E poi c’è il problema delle denunce. “La mancanza di una normativa specifica e una scarsa informazione e consapevolezza circa le problematiche lgbt – racconta Tissone – fanno sì che le persone gay, lesbiche, bisessuali e transessuali raramente si rivolgano alle forze dell’ordine a seguito di violenze fisiche e verbali, aggressioni e episodi di mobbing, che avvengono soprattutto in ambiti quali la famiglia, la scuola e il lavoro”. Nello specifico, secondo i dati forniti dall’Unione Europea e dall’Osservatorio per la sicurezza contro gli atti discriminatori, l’89 per cento delle vittime di comportamenti discriminatori legati all’orientamento sessuale preferisce rivolgersi alle associazioni lgbt, mentre solo l’11 per cento chiede aiuto alle forze dell’ordine.
“In più, come nel caso di altre tipologie di crimini dell’odio, ad esempio contro le donne, solo una minoranza delle vittime denuncia quanto ha subito”. A confermarlo è il report stilato da Arcigay in occasione della Giornata internazionale contro omofobia, transfobia e bifobia che si celebra il 17 maggio.
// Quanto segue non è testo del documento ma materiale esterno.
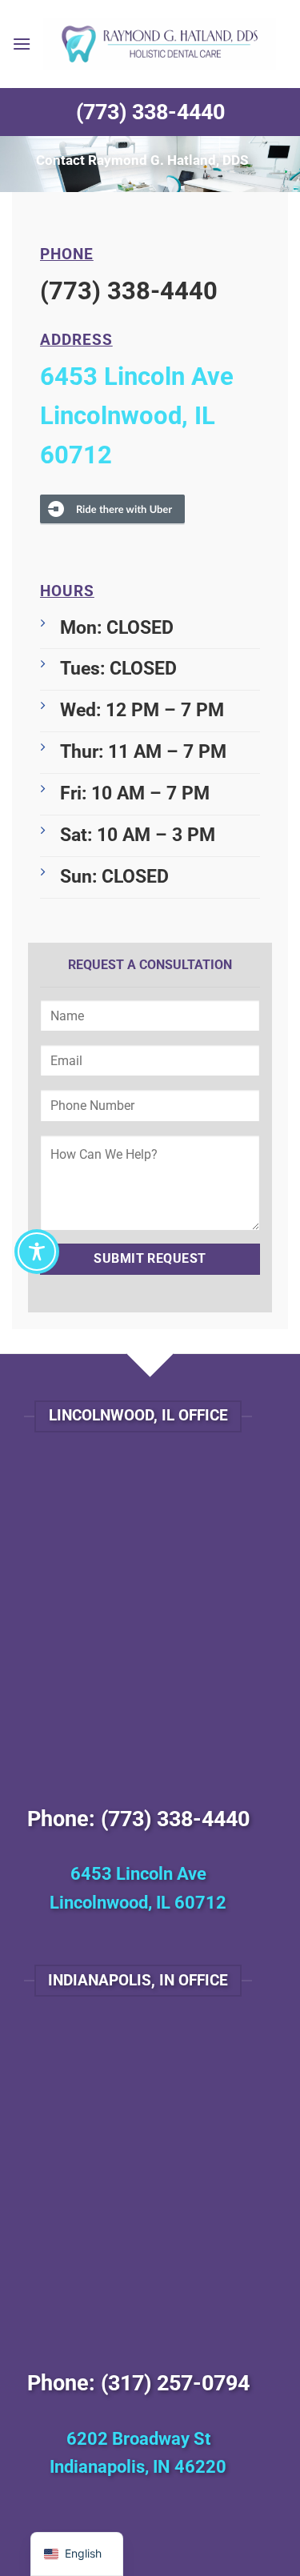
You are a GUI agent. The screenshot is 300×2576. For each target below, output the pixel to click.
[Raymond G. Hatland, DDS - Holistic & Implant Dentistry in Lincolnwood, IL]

In Italia, in un anno, gli episodi di omotransfobia finiti sui giornali sono stati 104, “il che significa – spiega l’associazione – che questo dato è solo la punta dell’iceberg, e che moltissimi altri casi non sono mai stati denunciati, oppure non sono passati attraverso i mass media”.
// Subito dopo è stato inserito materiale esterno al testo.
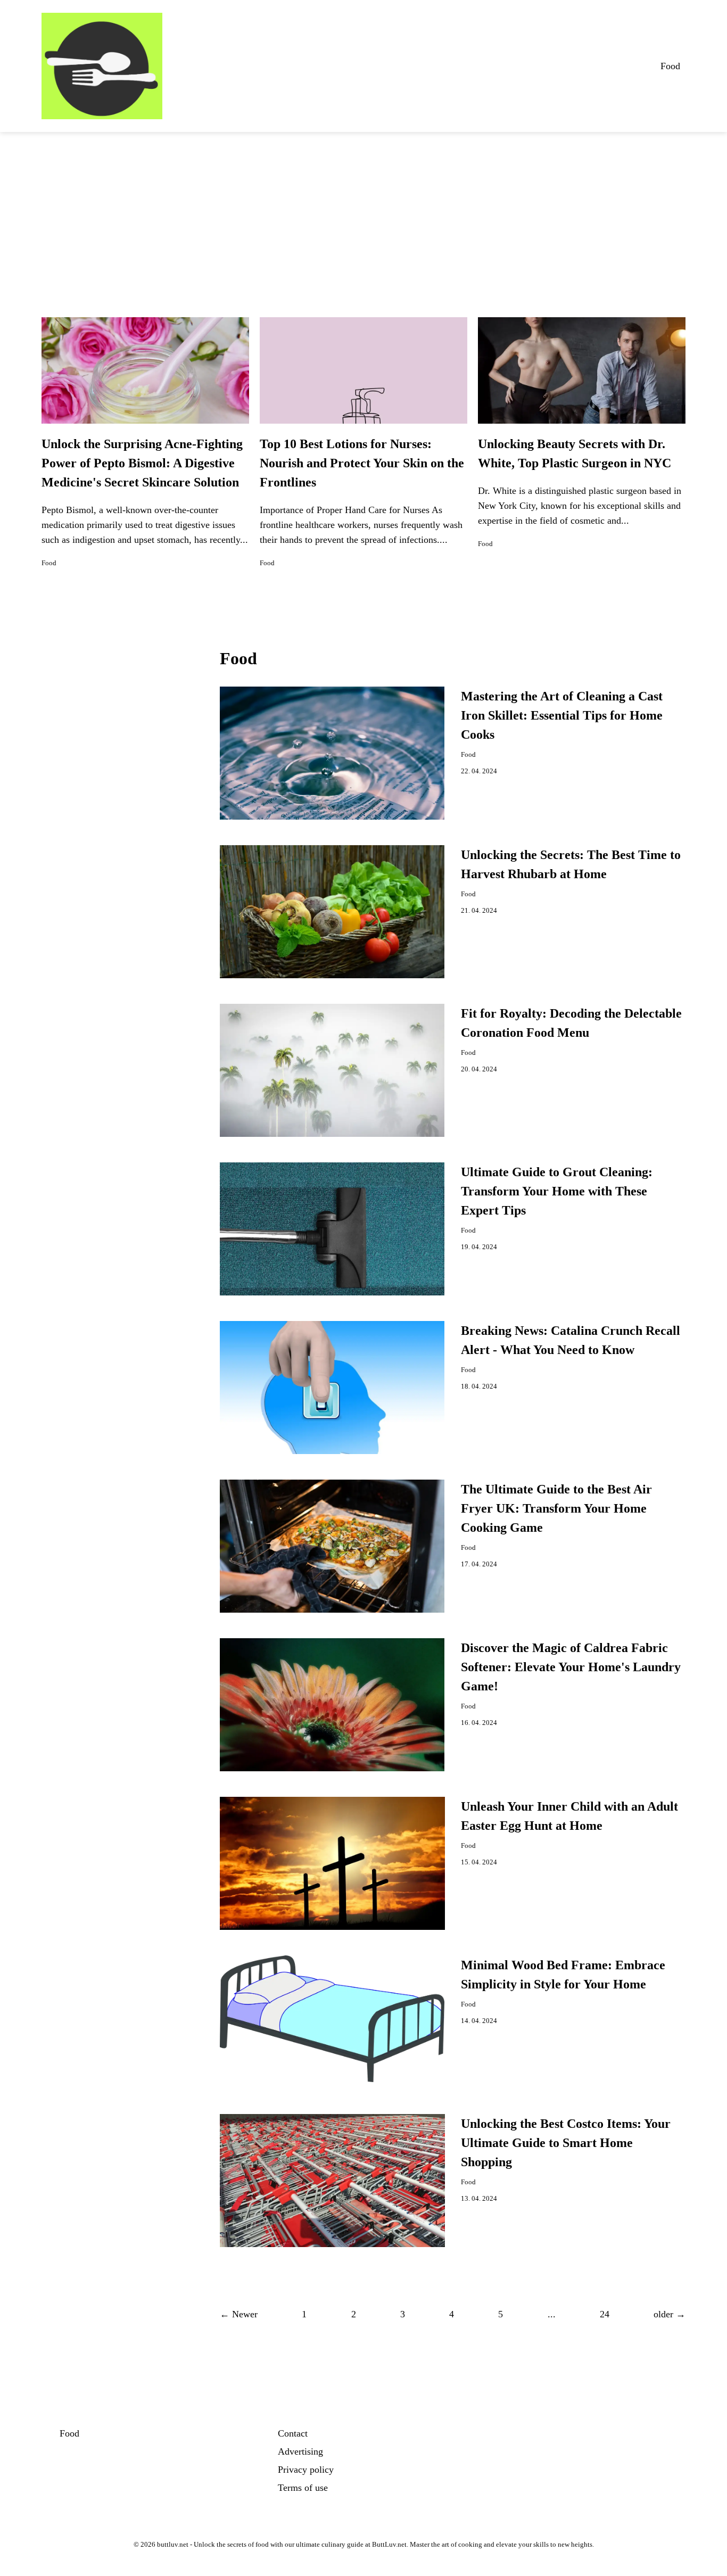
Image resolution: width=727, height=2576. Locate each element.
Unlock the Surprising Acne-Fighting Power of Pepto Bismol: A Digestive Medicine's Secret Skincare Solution (142, 463)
Ma lo sportello di Genova serve, dice Argurio, a “lanciare un messaggio alla politica, perché si approvi finalmente una legge nazionale contro l’omotransfobia, ma vorremmo anche abbattere quel muro di diffidenza che separa le associazioni lgbt dalla polizia, per incoraggiare chi ha subito una discriminazione a sporgere denuncia. A oggi i dati ci dicono che c’è qualcosa che non va nel nostro sistema, e bisogna cambiarlo. Speriamo che l’esperienza ligure venga esportata anche in altre città d’Italia, per portare avanti quel tanto atteso cambiamento culturale avviato dall’approvazione della legge sulle unioni civili”.